Voight et al encontraron que la propiocepción y el control neuromuscular del hombro está disminuida en presencia de fatiga muscular. Llevado esto a la rodilla, la fatiga no parece jugar un papel importante en la sensibilidad propioceptiva de esta articulación. Flexibilidad La flexibilidad, según Neiger, juega un papel muy importante en el CNM. Esto es así porque luego de la realización de estiramientos, los elementos miotendinosos se encuentran más tensos; menos flexibles. Antes de los estiramientos, tanto el músculo como el tendón presentan una “reserva de extensibilidad” que se pierde con los mismos. Esto produce una mejora en el tiempo de acoplamiento y transmisión de esfuerzos contráctiles a las palancas óseas. Esta razón fundamenta la incorporación de la flexibilidad en nuestro entrenamiento; respetando los tiempos de estiramientos pre y pos actividad deportiva. ¿Cómo podemos hacer nosotros para aumentar la propiocepción más allá del entrenamiento de la misma? Existe una teoría propuesta por Erickson que lleva el nombre de Codificación Conjunta y cuenta que la información proveniente de la periferia metaméricamente se reúne antes de entrar por el asta posterior de la médula espinal, lo que produce que el Sistema Nervioso Central (SNC) no pueda discriminar por completo el tejido de origen de los estímulos que están arribando. De esta manera, actuando sobre la superficie corporal (dermatoma) correspondiente a un determinado miotoma o estructura articular sobre el que pretendemos tener efecto, conseguiríamos resultados satisfactorios no invasivos. Esto se puede lograr simplemente con un vendaje, que produce a su vez una restricción mecánica del movimiento indeseado y un estímulo propioceptivo sobre las estructuras metaméricas.

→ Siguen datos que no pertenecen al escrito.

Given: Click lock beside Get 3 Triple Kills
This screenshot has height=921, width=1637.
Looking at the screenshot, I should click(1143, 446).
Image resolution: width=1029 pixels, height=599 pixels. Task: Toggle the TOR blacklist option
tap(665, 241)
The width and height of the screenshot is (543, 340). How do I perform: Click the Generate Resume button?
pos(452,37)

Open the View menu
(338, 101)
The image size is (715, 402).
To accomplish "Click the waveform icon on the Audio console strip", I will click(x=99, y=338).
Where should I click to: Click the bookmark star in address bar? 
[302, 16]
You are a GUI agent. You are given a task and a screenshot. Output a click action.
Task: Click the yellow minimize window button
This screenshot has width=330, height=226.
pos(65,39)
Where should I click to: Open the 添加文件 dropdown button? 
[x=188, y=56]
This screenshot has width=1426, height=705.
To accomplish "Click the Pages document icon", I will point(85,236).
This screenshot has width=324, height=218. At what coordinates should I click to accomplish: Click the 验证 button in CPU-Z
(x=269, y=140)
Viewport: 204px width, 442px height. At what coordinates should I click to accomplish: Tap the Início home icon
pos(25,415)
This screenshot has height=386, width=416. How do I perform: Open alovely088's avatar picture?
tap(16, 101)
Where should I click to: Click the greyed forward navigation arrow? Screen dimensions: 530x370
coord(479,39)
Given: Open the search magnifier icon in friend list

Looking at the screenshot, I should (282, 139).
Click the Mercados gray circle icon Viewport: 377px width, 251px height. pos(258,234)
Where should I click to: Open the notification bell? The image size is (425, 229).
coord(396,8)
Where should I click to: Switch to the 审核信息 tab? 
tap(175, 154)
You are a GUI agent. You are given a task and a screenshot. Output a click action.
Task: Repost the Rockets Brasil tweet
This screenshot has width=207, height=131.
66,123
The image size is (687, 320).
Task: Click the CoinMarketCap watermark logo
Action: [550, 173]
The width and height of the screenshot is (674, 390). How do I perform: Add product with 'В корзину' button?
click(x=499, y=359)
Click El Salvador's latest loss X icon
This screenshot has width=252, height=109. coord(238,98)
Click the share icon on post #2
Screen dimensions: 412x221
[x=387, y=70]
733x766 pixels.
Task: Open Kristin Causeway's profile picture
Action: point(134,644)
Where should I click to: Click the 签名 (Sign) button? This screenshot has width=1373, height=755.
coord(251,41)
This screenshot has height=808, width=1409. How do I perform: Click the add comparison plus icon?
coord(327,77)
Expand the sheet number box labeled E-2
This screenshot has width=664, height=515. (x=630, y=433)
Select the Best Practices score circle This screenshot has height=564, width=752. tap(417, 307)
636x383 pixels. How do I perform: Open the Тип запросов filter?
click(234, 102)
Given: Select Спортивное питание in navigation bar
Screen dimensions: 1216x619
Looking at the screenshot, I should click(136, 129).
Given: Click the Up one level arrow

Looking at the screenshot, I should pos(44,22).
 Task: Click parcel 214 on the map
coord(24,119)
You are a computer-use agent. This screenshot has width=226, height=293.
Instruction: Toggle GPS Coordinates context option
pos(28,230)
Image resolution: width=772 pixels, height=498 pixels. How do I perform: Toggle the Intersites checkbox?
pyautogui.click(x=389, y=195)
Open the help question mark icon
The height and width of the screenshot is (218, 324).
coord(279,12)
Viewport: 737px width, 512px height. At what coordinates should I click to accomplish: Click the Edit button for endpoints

Conclusión Toda inestabilidad con o sin lesión, por más accidental que simule ser, tiene un origen postural predisponente que puede ser determinado objetivamente con una finalidad preventiva. En el caso que no se llegue a tiempo, es necesario revertir el patrón postural que llevó a la lesión por más que ésta misma ya haya sido curada quirúrgica o conservadoramente. De no ser así, la recidiva es inminente; y éste es un riesgo que no todos pueden correr.